*EXERCISE GOAL*. Collect every line in the items below that contains the string "width". Case counts.

*MATERIAL SUPPLIED*.
══════════════════════════════
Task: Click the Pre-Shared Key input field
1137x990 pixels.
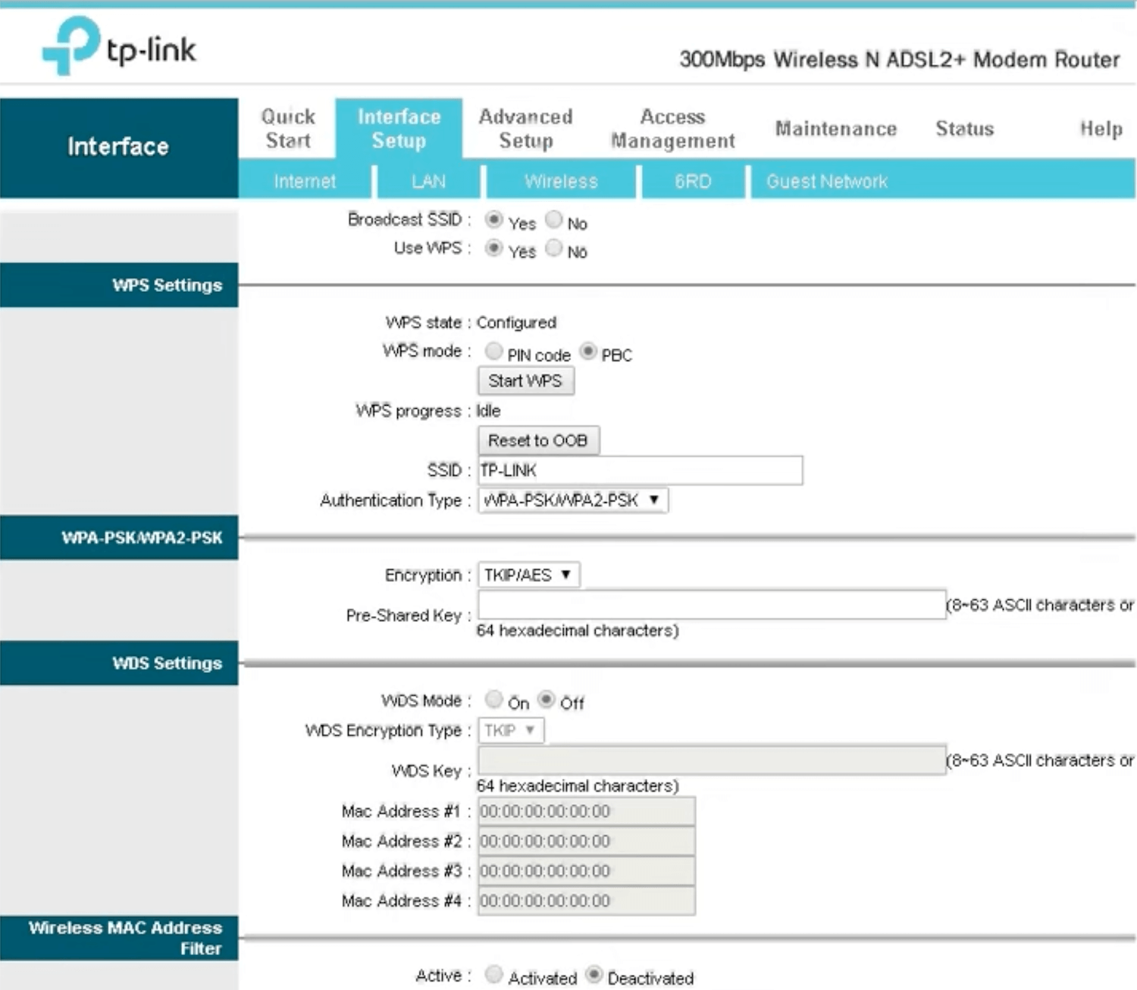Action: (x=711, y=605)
══════════════════════════════
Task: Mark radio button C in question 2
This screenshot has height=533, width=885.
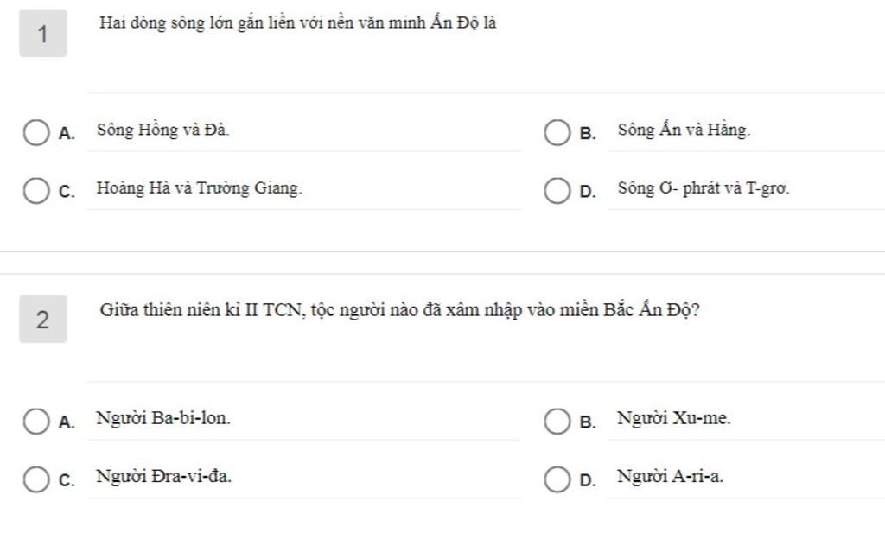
══════════════════════════════
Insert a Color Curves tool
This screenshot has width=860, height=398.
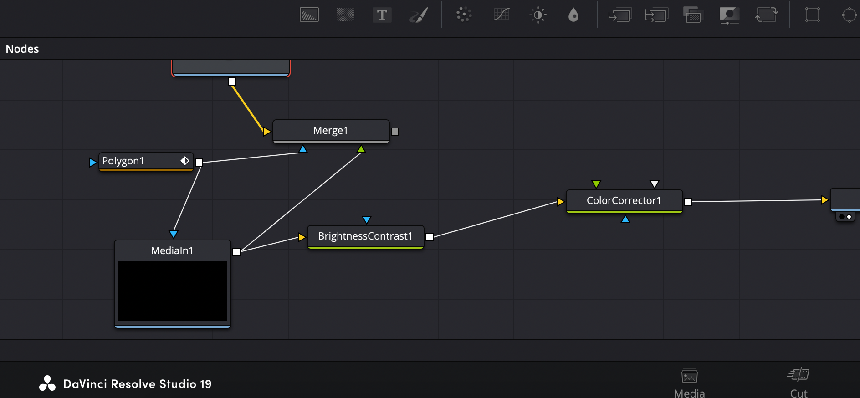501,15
══════════════════════════════
*RESPONSE FOR THIS EXERCISE*.
This screenshot has height=533, width=885.
This screenshot has width=860, height=398.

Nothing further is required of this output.